Vielleicht verlockt uns dieser kurze Satz zu einem distinguierten Kopfnicken oder zu einem müden Schulterzucken. Wie man überhaupt den Eindruck gewinnen könnte, als sei das Christentum müde geworden, altersschwach womöglich.

„Gott“. Das dritte Gebot richtet ein Tabu auf um seinen Namen. Flüsternd, ängstlich, voller Sorge, ihm zu nahe zu treten, redete man von Gott in den Tagen des Apostels. Seine Heiligkeit und Hoheit schien bedrohlich. Das kennen wir heute aus der Diskussion um den Islam.

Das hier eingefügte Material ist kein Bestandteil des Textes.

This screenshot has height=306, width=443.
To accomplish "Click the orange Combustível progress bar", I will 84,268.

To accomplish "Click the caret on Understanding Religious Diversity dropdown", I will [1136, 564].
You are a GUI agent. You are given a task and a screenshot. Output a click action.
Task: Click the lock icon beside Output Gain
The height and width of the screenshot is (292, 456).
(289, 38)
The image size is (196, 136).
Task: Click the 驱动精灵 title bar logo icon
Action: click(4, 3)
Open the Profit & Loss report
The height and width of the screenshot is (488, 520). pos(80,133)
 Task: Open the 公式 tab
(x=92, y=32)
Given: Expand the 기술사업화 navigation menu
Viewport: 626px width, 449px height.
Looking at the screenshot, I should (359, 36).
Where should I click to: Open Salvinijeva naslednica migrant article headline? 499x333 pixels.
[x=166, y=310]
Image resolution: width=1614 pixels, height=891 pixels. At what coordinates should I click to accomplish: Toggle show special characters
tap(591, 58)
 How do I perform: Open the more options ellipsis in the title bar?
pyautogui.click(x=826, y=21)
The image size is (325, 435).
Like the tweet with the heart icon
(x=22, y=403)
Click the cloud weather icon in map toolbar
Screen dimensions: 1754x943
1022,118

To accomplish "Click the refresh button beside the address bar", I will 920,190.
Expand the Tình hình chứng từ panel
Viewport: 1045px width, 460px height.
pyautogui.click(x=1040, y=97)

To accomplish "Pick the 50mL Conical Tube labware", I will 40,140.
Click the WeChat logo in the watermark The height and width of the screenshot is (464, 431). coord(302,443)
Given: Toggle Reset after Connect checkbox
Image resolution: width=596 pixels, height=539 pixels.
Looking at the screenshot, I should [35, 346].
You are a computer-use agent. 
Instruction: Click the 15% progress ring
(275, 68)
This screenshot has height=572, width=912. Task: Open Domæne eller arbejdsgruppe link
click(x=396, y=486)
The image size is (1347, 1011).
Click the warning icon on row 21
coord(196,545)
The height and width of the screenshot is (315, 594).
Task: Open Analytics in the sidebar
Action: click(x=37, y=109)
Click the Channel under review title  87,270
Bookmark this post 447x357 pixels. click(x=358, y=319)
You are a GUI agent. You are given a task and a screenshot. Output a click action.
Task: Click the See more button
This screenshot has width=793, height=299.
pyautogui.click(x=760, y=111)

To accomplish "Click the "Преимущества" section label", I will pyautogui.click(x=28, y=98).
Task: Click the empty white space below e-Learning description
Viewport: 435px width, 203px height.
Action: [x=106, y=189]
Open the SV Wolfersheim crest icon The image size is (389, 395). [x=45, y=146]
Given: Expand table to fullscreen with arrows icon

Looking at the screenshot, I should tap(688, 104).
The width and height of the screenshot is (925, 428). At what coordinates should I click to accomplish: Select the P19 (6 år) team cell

Wie man dort Gottes Heiligkeit fürchtet und ehrt. Die Kirche dagegen redet eigenartig vertraulich von ihm. Als ob nicht ein Schrecken ausginge von seinem Namen. Als ob nicht die Kirche ganz und gar ein Geschöpf Gottes wäre, in seiner Hand, abhängig von seiner Gnade, sondern, als ob umgekehrt Gott in der Hand und Verwaltung der Kirche sei. Welch ein Irrtum! Es ist doch ein Abstand zwischen Gott und uns und es ist doch so, daß nicht wir ein Anrecht darauf haben, daß Gott uns dient, sondern ER ein Anrecht hat, das Anrecht des Schöpfers und Königs nämlich, daß wir ihm dienen.

„Gott war in Christus“

Eben das hat den Apostel Paulus permanent an den Rand der Steinigung gebracht, daß er verkündete, dieser Gott, dieser majestätische, dieser, auf den wir kein Anrecht haben und über den wir nicht verfügen, der aber mit seiner Forderung über uns steht, dieser Gott sei, keineswegs grundsätzlich, keineswegs immer, sondern in einer ganz besonderen Zeit und Stunde keineswegs in allen Menschen, sondern in einem ganz besonderen Menschen gewesen. Das fanden sie damals ein todeswürdiges Verbrechen, so etwas zu sagen. Und wir? Uns ist Gott so klein geworden, daß wir uns nicht einmal darüber wundern. Wer hat uns Gott so klein gemacht? Welcher Lüge und Täuschung sind wir da aufgesessen? Es ist der große, der ungeheure, und der heute, ebenso, wie damals auch unheimliche Gott, der „in“ Christus war.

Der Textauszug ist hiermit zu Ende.